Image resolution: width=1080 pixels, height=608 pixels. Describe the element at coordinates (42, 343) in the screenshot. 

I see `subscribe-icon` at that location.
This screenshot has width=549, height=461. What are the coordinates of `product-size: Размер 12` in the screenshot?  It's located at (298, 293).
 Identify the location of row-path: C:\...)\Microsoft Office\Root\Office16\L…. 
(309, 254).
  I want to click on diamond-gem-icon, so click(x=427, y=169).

□ □ □ □

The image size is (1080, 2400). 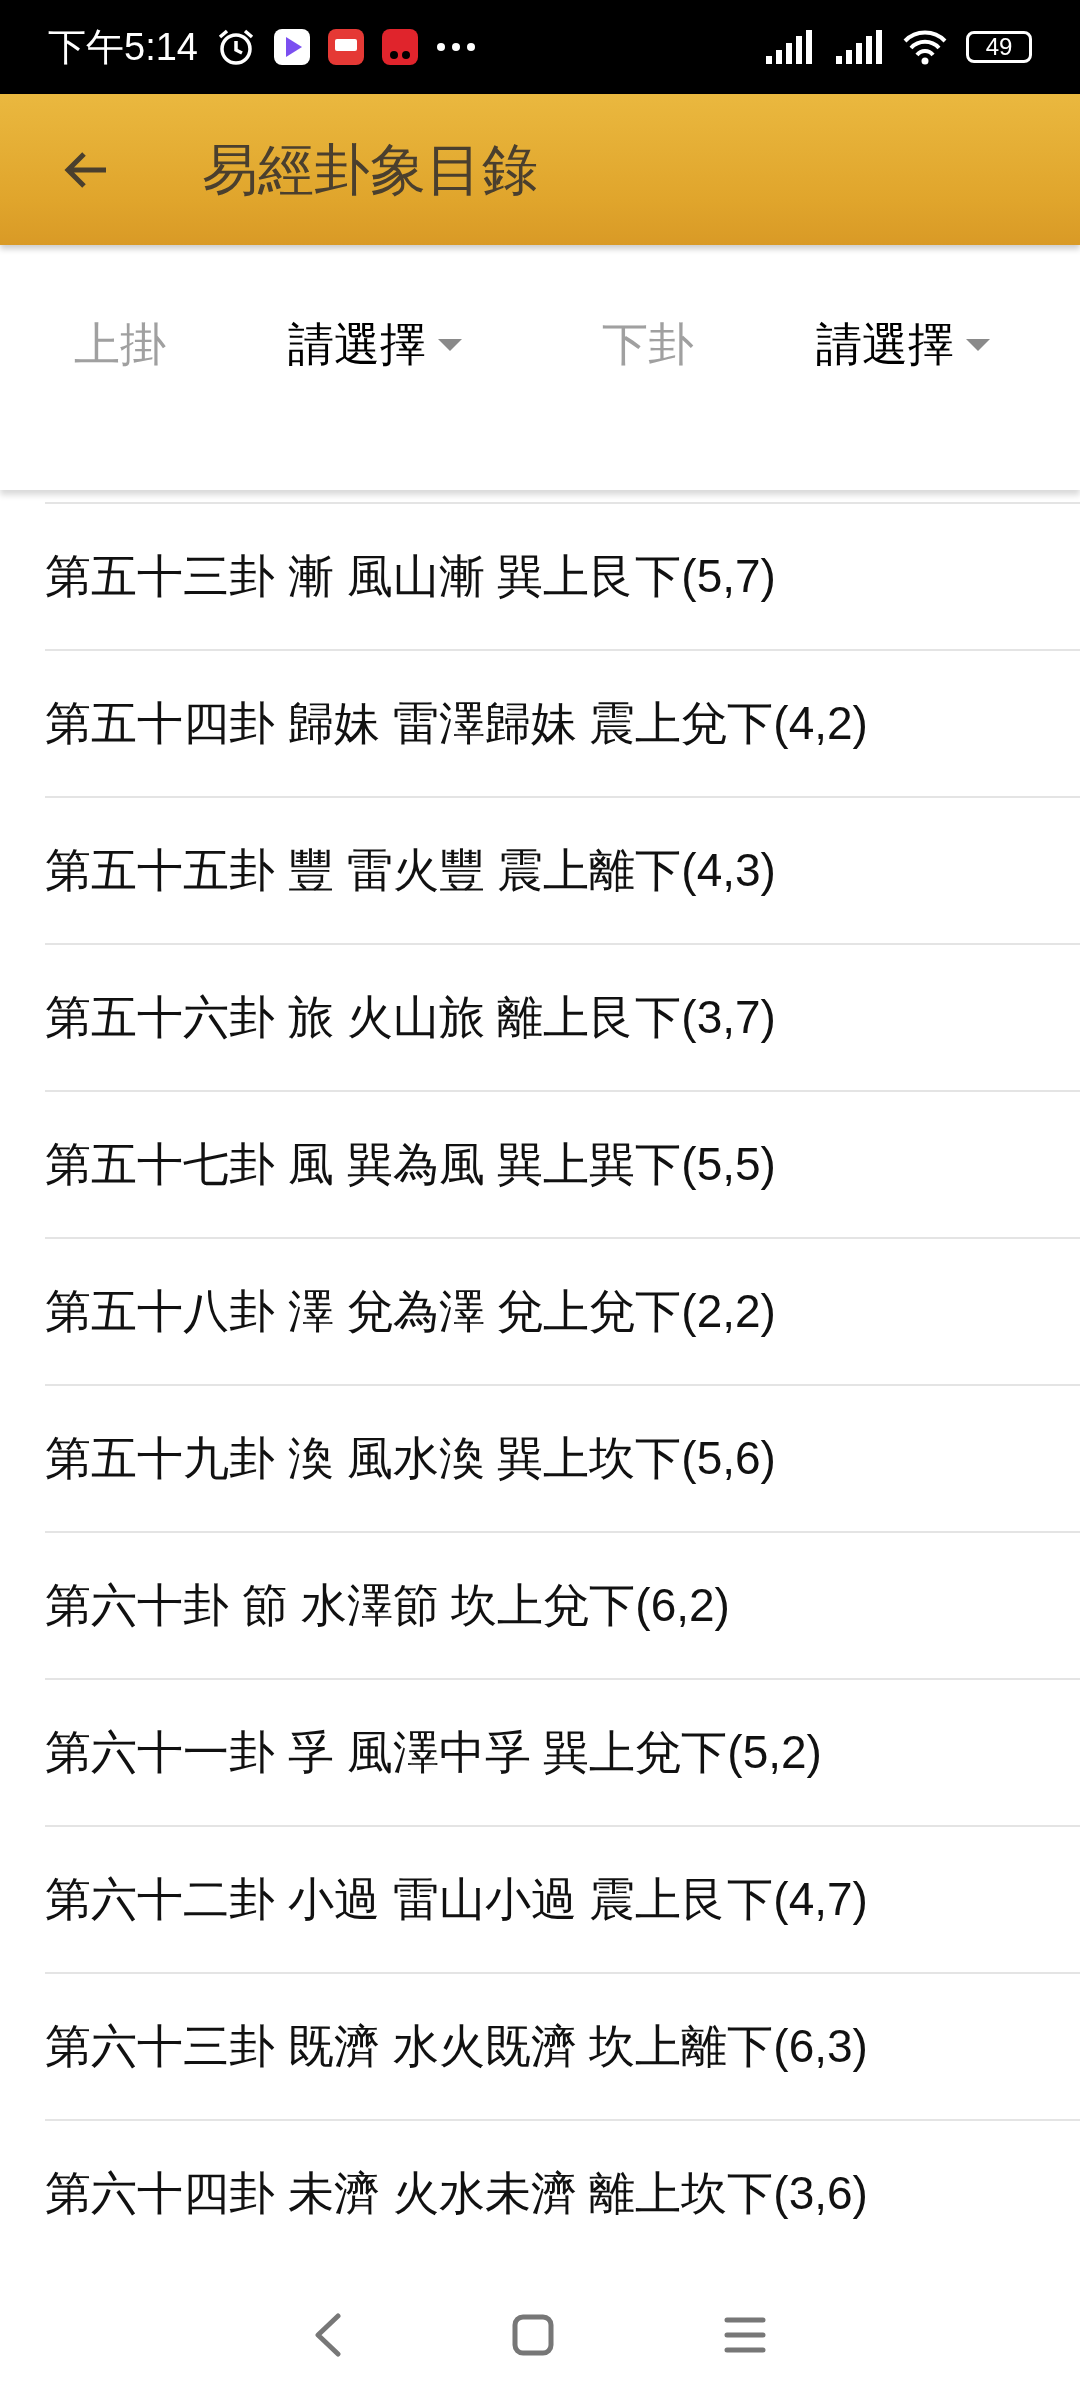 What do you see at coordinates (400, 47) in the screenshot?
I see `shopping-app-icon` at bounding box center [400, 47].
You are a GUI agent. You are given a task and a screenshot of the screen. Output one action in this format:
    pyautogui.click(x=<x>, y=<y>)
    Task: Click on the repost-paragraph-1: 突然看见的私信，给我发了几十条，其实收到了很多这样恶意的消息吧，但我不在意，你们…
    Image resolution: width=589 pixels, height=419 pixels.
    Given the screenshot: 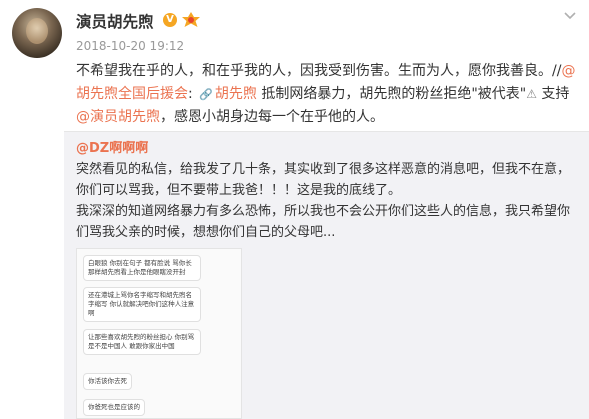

□ □ □ □

> _Problem requirements_:
Reproduce the data verbatim, starting at the line containing "Image resolution: width=1080" and ending at the line containing "I want to click", with both of those lines included.

> _Your response_:
Image resolution: width=1080 pixels, height=608 pixels. Describe the element at coordinates (42, 343) in the screenshot. 

I see `subscribe-icon` at that location.
This screenshot has width=549, height=461. What are the coordinates of `product-size: Размер 12` in the screenshot?  It's located at (298, 293).
 Identify the location of row-path: C:\...)\Microsoft Office\Root\Office16\L…. 
(309, 254).
  I want to click on diamond-gem-icon, so click(x=427, y=169).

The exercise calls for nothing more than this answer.